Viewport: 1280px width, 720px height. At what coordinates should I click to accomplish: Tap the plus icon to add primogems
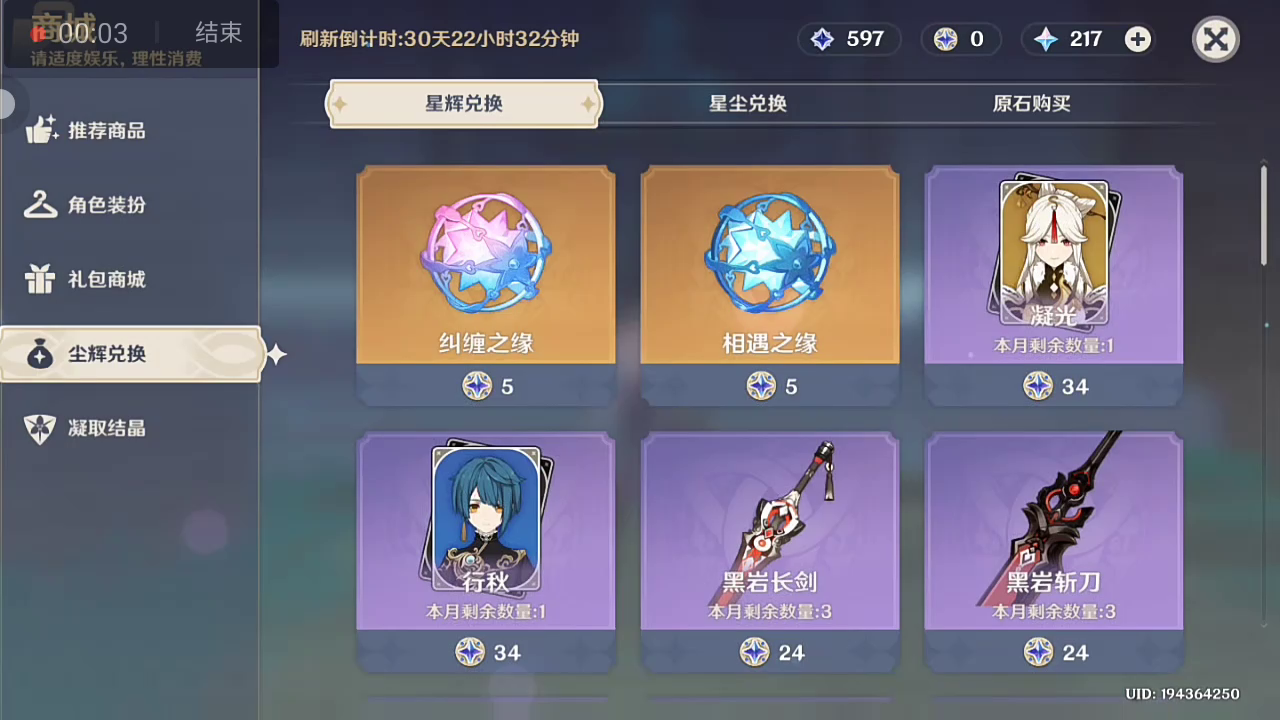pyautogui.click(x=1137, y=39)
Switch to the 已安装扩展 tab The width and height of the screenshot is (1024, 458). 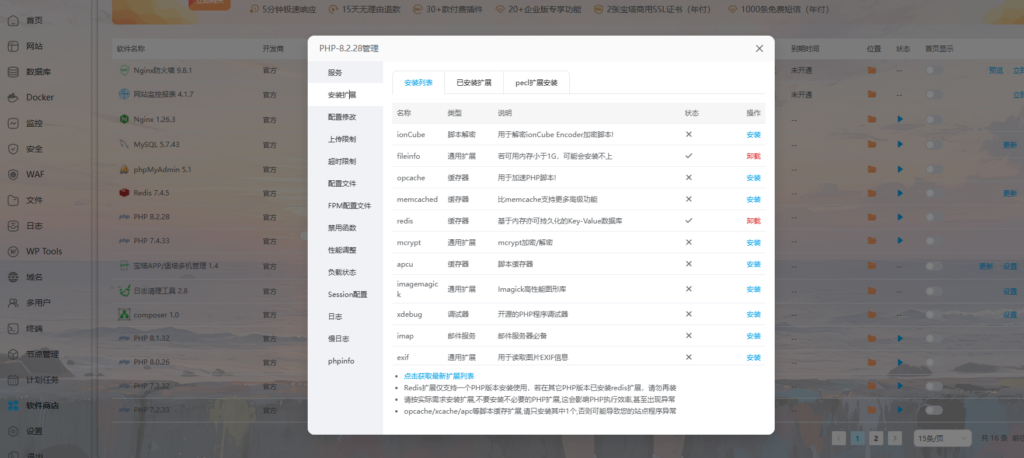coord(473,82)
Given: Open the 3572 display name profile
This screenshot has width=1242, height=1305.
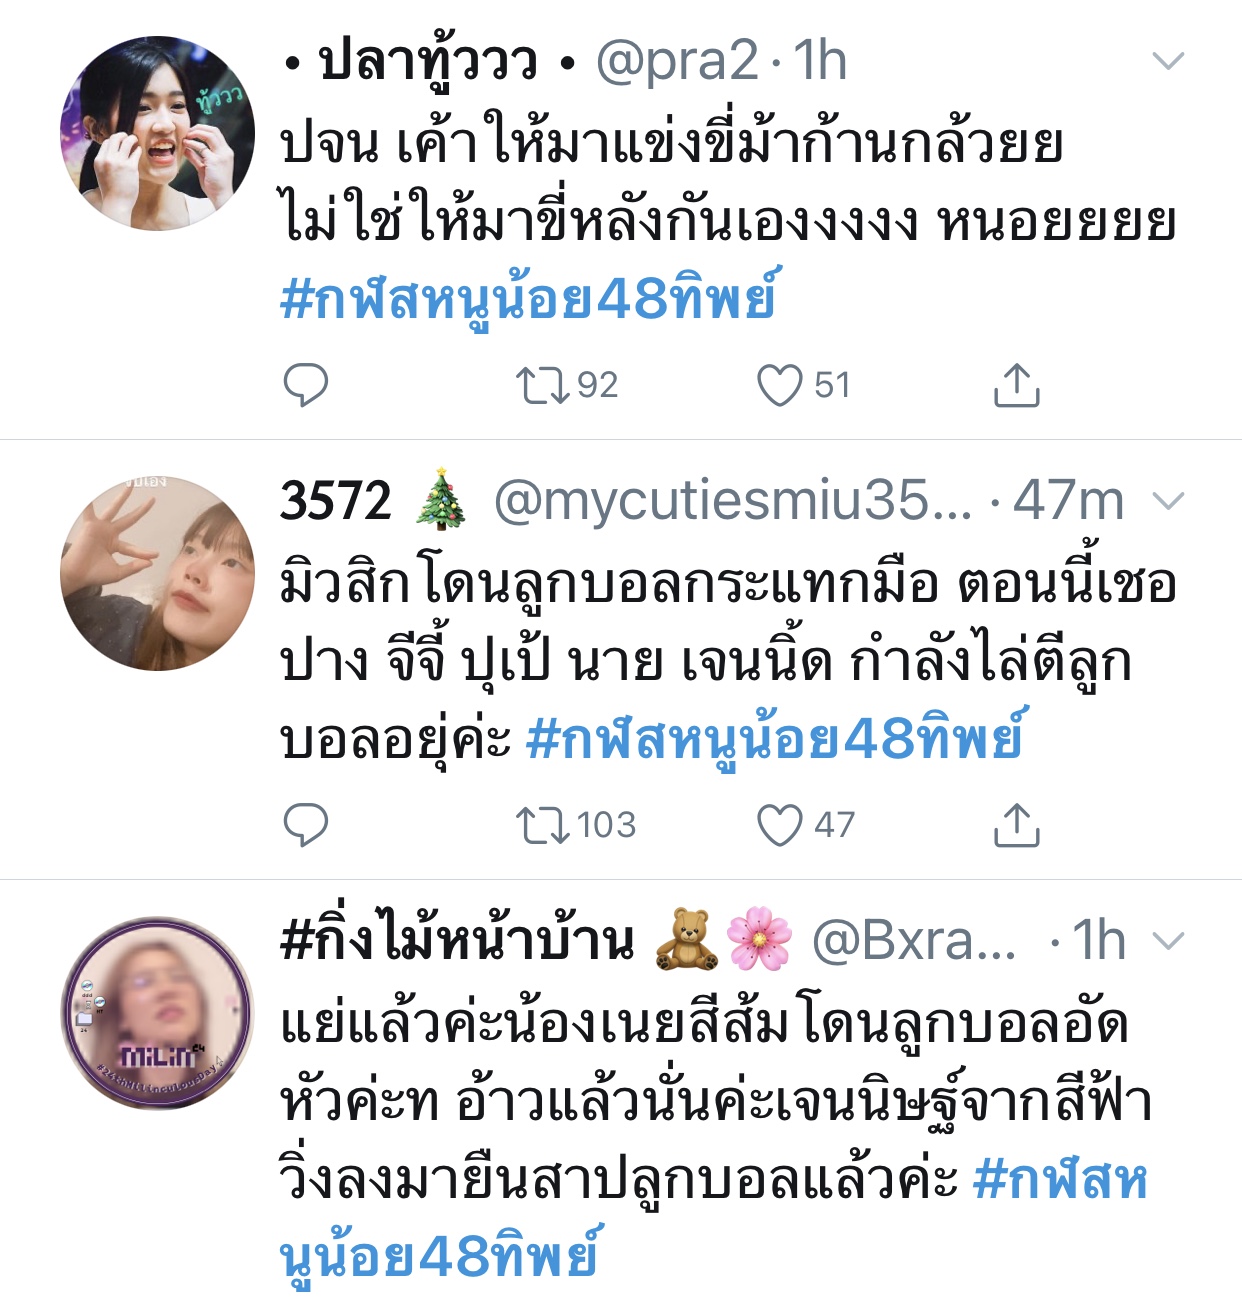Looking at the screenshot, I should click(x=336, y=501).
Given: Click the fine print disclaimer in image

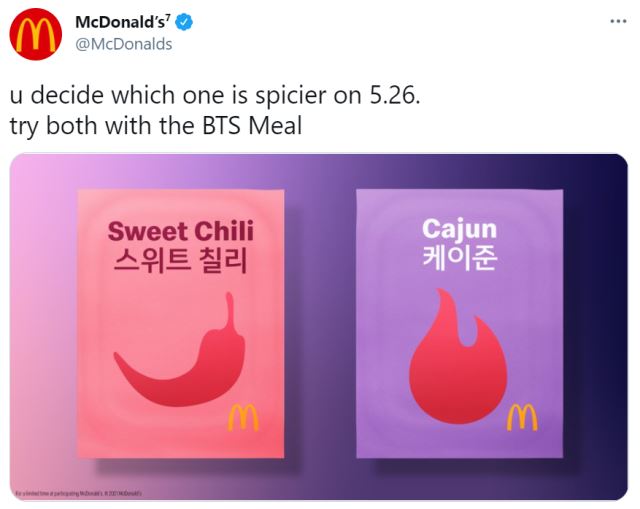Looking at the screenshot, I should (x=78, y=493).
------
**What to do:** All lines from the one holding "Given: Open the 3572 display name profile" through the last line of the material above should be set down exactly, and the pictures should be left out.

**Output:**
Given: Open the 3572 display name profile
This screenshot has width=1242, height=1305.
Looking at the screenshot, I should click(x=336, y=501).
Given: Click the fine print disclaimer in image

Looking at the screenshot, I should (x=78, y=493).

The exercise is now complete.